Phi^{3} Hydrae

Observation data Epoch J2000.0 Equinox J2000.0 (ICRS)
- Constellation: Hydra
- Right ascension: 10^{h} 38^{m} 34.95281^{s}
- Declination: −16° 52′ 35.6665″
- Apparent magnitude (V): 4.90

Characteristics
- Evolutionary stage: red clump
- Spectral type: G8 III
- B−V color index: 0.912

Astrometry
- Radial velocity (R_{v}): +17.45±0.70 km/s
- Proper motion (μ): RA: −98.92 mas/yr Dec.: +25.84 mas/yr
- Parallax (π): 15.49±0.57 mas
- Distance: 211 ± 8 ly (65 ± 2 pc)
- Absolute magnitude (M_{V}): +0.89

Orbit
- Period (P): 1200 d
- Eccentricity (e): 0.1
- Periastron epoch (T): 2420760 JD
- Argument of periastron (ω) (secondary): 270°
- Semi-amplitude (K_{1}) (primary): 4.0 km/s

Details

φ^{3} Hya
- Mass: 2.04 M_{☉}
- Radius: 9 R_{☉}
- Luminosity: 48 L_{☉}
- Surface gravity (log g): 2.95 cgs
- Temperature: 4,952±17 K
- Metallicity [Fe/H]: −0.22±0.12 dex
- Rotational velocity (v sin i): 3.6 km/s
- Age: 1.17 Gyr
- Other designations: φ^{3} Hya, BD−16°3100, FK5 2850, HD 92214, HIP 52085, HR 4171, SAO 156122

Database references
- SIMBAD: data

= Phi3 Hydrae =

Binary star system in the constellation Hydra

Phi^{3} Hydrae (φ^{3} Hya) is a binary star in the equatorial constellation of Hydra. It originally received the Flamsteed designation of 2 Crateris before being placed in the Hydra constellation. Based upon an annual parallax shift of 15.49 mas as seen from Earth, it is located around 211 light years from the Sun. It is visible to the naked eye with an apparent visual magnitude of 4.90. It forms a triangle with the fainter φ^{1} Hydrae and φ^{2} Hydrae, between μ Hydrae and ν Hydrae.

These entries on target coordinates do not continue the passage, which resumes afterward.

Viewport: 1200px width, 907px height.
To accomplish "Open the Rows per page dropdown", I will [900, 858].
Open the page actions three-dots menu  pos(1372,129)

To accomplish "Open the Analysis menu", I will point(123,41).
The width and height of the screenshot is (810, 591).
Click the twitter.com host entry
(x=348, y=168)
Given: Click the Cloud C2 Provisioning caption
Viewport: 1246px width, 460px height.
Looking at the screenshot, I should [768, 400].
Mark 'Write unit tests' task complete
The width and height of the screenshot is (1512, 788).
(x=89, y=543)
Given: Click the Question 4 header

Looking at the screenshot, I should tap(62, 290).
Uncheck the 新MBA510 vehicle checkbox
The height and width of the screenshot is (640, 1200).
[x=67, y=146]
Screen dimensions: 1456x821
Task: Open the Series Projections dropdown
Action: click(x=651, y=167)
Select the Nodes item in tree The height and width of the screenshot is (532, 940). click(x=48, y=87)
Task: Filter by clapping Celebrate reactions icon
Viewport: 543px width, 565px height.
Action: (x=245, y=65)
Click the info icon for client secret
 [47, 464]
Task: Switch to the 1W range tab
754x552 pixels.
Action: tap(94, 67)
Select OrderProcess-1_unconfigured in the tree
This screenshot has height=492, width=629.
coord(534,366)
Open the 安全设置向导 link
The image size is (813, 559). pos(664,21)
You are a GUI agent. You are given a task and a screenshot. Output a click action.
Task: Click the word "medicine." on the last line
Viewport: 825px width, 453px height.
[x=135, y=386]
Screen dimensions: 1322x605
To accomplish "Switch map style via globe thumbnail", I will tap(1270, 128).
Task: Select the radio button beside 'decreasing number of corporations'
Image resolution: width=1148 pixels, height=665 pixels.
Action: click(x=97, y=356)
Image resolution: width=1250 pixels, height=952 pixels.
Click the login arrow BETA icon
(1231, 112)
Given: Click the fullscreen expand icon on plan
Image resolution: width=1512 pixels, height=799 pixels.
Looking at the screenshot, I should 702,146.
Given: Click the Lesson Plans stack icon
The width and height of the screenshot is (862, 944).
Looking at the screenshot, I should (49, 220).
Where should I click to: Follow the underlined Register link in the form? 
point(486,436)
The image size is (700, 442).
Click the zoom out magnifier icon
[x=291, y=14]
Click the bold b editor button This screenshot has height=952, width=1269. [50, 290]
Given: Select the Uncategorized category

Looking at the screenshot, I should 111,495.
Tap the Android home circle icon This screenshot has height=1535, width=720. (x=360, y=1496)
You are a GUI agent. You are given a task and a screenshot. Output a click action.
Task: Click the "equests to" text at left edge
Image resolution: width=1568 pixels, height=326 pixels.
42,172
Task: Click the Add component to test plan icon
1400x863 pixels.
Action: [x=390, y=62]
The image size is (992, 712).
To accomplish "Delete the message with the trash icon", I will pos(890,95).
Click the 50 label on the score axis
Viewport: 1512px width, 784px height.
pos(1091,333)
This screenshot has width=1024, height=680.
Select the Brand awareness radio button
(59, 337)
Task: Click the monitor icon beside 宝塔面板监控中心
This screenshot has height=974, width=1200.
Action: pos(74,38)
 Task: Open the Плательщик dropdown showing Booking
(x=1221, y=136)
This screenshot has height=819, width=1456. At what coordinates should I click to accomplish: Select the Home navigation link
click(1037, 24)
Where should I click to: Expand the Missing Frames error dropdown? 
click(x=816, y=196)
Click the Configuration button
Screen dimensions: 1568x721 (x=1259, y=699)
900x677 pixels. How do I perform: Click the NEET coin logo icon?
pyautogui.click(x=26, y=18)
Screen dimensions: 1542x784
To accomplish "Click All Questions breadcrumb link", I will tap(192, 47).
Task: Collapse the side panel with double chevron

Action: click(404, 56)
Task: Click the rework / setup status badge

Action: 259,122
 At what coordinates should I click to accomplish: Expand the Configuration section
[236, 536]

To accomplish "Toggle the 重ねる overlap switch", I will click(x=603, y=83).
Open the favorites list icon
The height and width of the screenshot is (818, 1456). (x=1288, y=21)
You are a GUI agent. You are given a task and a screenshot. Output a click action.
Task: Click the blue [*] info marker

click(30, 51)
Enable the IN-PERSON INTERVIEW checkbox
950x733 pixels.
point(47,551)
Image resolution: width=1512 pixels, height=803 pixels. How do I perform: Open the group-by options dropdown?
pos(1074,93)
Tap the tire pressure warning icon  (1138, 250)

This is a single-lined spectroscopic binary star system with an orbital period of about 1,200 days and an eccentricity of 0.1. The primary, component A, is an evolved G-type giant star with a stellar classification of G8 III. It is a red clump star, which means it is generating energy through the fusion of helium at its core. The star has twice the mass of the Sun and has expanded to 9 times the Sun's radius. It is 1.17 billion years old and is radiating 48 times the solar luminosity from its photosphere at an effective temperature of 4,952 K.